Trust in the City - Europe 2023
When we got here we headed to the nearest market for an American shopping spree. We filled a basket and another basket with stuff we needed. Pasta, three loaves of bread, fresh orange juice, cheeses, meats. Buying three loaves of bread is extra American. Bread is a daily consumable here.
Our Chillout Lisbon tour spent a lot of time emphasizing how people spend part of their life at home and part of their life in the street, particularly in the older neighborhoods. The longer we were here, the more we saw it too.
A young couple smoking on their front step in a narrow street, the door wide open to their kitchen. The community fountains in Alfaema (they’re still shut down post pandemic, but residents used together wash clothes, dishes, and chat).
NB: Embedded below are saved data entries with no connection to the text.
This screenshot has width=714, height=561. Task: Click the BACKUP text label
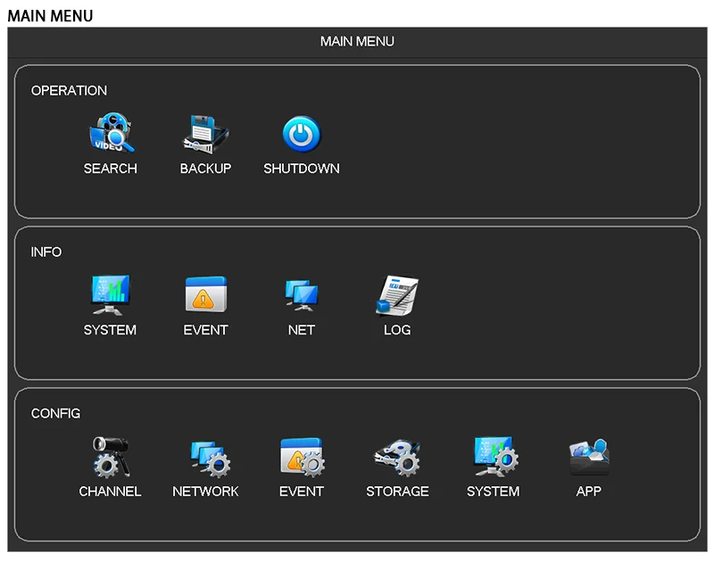(x=205, y=169)
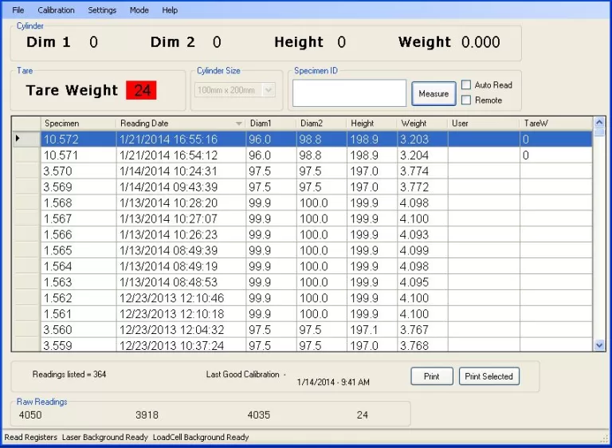Click the Print Selected button
The height and width of the screenshot is (448, 612).
pos(488,376)
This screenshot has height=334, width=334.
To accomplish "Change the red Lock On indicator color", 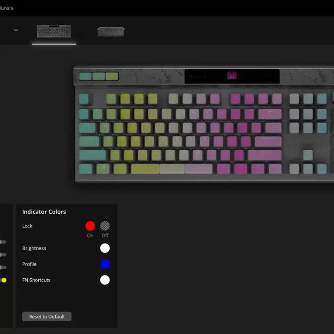I will 90,226.
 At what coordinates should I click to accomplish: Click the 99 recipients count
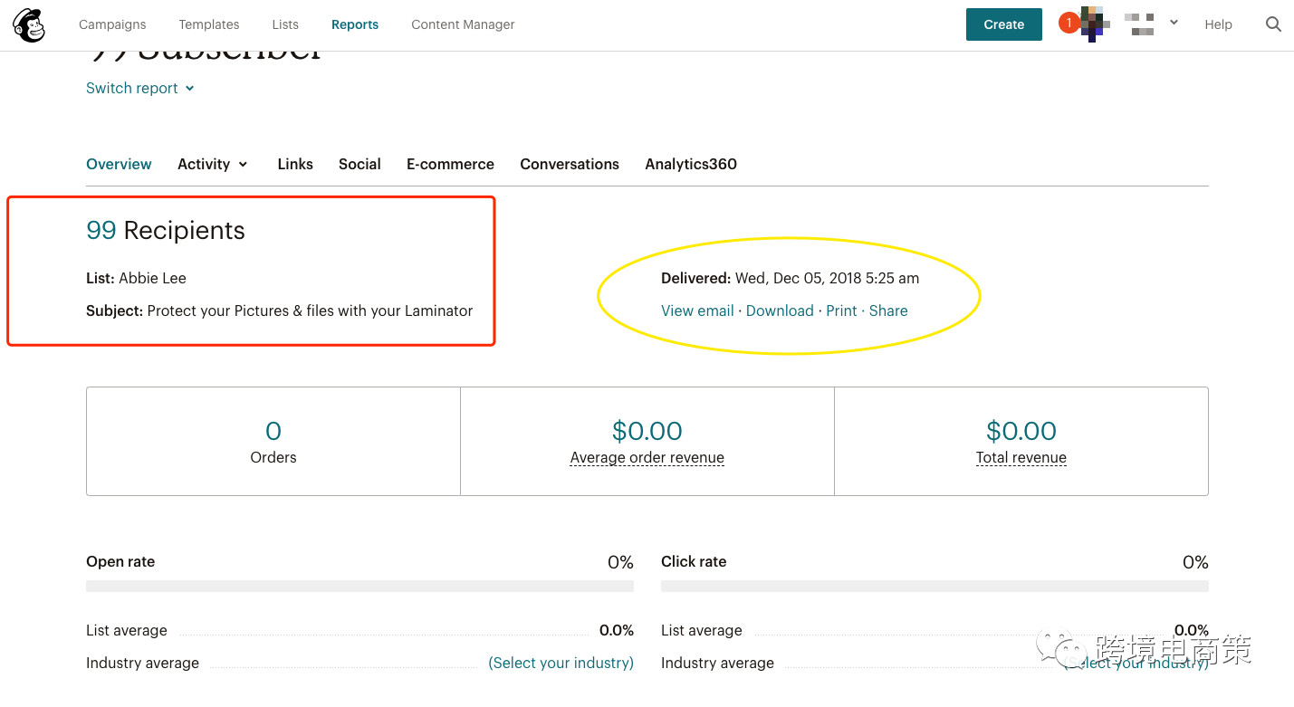coord(101,231)
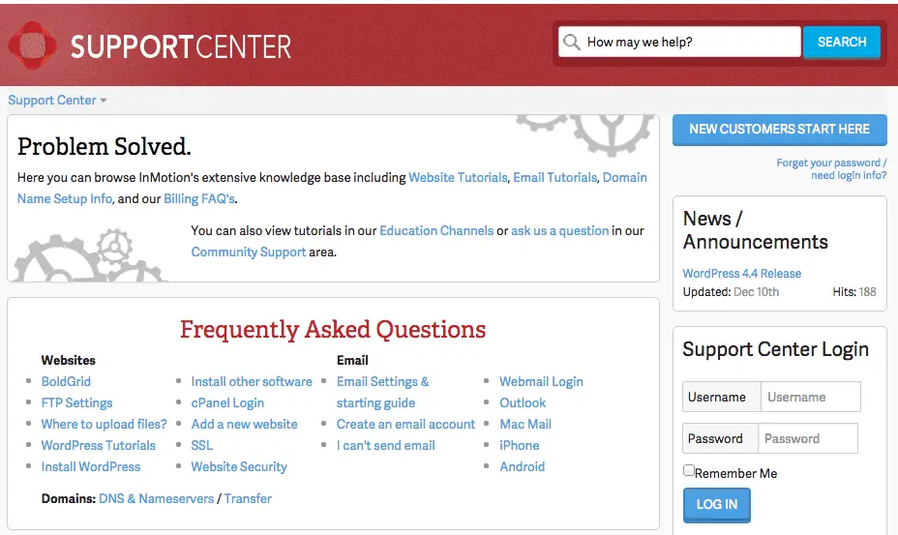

This community laundry 🧺 that Ginnie visited, seeing all men who were dipping in to handle their wash.
Your laundry is down a long hallway, the street. Your hangouts space is a street cafe down another long hallway, another street. Your pantry, just around the corner. Buy what you need for today.
On the Facebook groups that Ginnie has joined, we’ve also heard scary stories about those hallways. Hallways steep and cobbled, open to the sun, sometimes slick from the rain. One tourist taking a header in a scooter and winding up with two broken legs. Another one, his legs shot out from under on a rainy day leading to a bashed head. Trust in the city, but wear good shoes.